OBJECTIVE: Repeat each line of the data below word for word, leaving nothing out and changing nothing.

INPUT FOR THIS TASK:
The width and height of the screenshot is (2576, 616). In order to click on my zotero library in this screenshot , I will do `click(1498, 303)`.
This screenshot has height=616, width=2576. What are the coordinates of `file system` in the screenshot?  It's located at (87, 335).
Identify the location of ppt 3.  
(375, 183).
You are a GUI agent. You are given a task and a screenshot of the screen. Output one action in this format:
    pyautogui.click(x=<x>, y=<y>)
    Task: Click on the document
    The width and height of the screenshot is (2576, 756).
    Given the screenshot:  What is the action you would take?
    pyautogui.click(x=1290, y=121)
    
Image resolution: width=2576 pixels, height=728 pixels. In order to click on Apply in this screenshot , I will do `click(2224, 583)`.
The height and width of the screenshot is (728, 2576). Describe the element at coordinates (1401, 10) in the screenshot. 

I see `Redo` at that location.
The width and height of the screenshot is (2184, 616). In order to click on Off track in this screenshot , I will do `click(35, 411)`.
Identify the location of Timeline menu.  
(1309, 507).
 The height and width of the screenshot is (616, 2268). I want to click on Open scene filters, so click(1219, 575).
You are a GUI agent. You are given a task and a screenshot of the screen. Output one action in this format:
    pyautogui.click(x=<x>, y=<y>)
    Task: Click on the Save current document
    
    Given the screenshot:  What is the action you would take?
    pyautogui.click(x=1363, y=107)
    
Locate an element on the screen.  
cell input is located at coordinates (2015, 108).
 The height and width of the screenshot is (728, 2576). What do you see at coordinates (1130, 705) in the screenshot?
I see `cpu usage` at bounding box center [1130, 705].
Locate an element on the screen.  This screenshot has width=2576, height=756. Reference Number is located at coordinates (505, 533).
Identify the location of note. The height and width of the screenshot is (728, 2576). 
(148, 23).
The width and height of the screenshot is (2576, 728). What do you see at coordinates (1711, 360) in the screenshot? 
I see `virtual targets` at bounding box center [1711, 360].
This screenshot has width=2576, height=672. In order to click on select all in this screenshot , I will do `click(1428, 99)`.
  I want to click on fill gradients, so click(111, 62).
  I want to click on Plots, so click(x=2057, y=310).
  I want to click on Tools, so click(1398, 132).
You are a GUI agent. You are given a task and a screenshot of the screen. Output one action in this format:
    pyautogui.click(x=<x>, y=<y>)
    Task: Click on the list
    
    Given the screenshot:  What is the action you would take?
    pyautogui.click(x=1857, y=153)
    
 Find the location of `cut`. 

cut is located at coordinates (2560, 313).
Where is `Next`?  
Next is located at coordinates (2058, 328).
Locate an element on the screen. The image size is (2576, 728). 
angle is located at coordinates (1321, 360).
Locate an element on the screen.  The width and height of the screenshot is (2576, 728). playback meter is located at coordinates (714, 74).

CORRECT RESPONSE:
The width and height of the screenshot is (2576, 616). In order to click on my zotero library in this screenshot , I will do `click(1498, 303)`.
This screenshot has height=616, width=2576. What are the coordinates of `file system` in the screenshot?  It's located at (87, 335).
Identify the location of ppt 3.  
(375, 183).
You are a GUI agent. You are given a task and a screenshot of the screen. Output one action in this format:
    pyautogui.click(x=<x>, y=<y>)
    Task: Click on the document
    The width and height of the screenshot is (2576, 756).
    Given the screenshot:  What is the action you would take?
    pyautogui.click(x=1290, y=121)
    
Image resolution: width=2576 pixels, height=728 pixels. In order to click on Apply in this screenshot , I will do `click(2224, 583)`.
The height and width of the screenshot is (728, 2576). Describe the element at coordinates (1401, 10) in the screenshot. 

I see `Redo` at that location.
The width and height of the screenshot is (2184, 616). In order to click on Off track in this screenshot , I will do `click(35, 411)`.
Identify the location of Timeline menu.  
(1309, 507).
 The height and width of the screenshot is (616, 2268). I want to click on Open scene filters, so click(1219, 575).
You are a GUI agent. You are given a task and a screenshot of the screen. Output one action in this format:
    pyautogui.click(x=<x>, y=<y>)
    Task: Click on the Save current document
    
    Given the screenshot:  What is the action you would take?
    pyautogui.click(x=1363, y=107)
    
Locate an element on the screen.  
cell input is located at coordinates (2015, 108).
 The height and width of the screenshot is (728, 2576). What do you see at coordinates (1130, 705) in the screenshot?
I see `cpu usage` at bounding box center [1130, 705].
Locate an element on the screen.  This screenshot has width=2576, height=756. Reference Number is located at coordinates (505, 533).
Identify the location of note. The height and width of the screenshot is (728, 2576). 
(148, 23).
The width and height of the screenshot is (2576, 728). What do you see at coordinates (1711, 360) in the screenshot? 
I see `virtual targets` at bounding box center [1711, 360].
This screenshot has width=2576, height=672. In order to click on select all in this screenshot , I will do `click(1428, 99)`.
  I want to click on fill gradients, so click(111, 62).
  I want to click on Plots, so click(x=2057, y=310).
  I want to click on Tools, so click(1398, 132).
You are a GUI agent. You are given a task and a screenshot of the screen. Output one action in this format:
    pyautogui.click(x=<x>, y=<y>)
    Task: Click on the list
    
    Given the screenshot:  What is the action you would take?
    pyautogui.click(x=1857, y=153)
    
 Find the location of `cut`. 

cut is located at coordinates (2560, 313).
Where is `Next`?  
Next is located at coordinates (2058, 328).
Locate an element on the screen. The image size is (2576, 728). 
angle is located at coordinates (1321, 360).
Locate an element on the screen.  The width and height of the screenshot is (2576, 728). playback meter is located at coordinates (714, 74).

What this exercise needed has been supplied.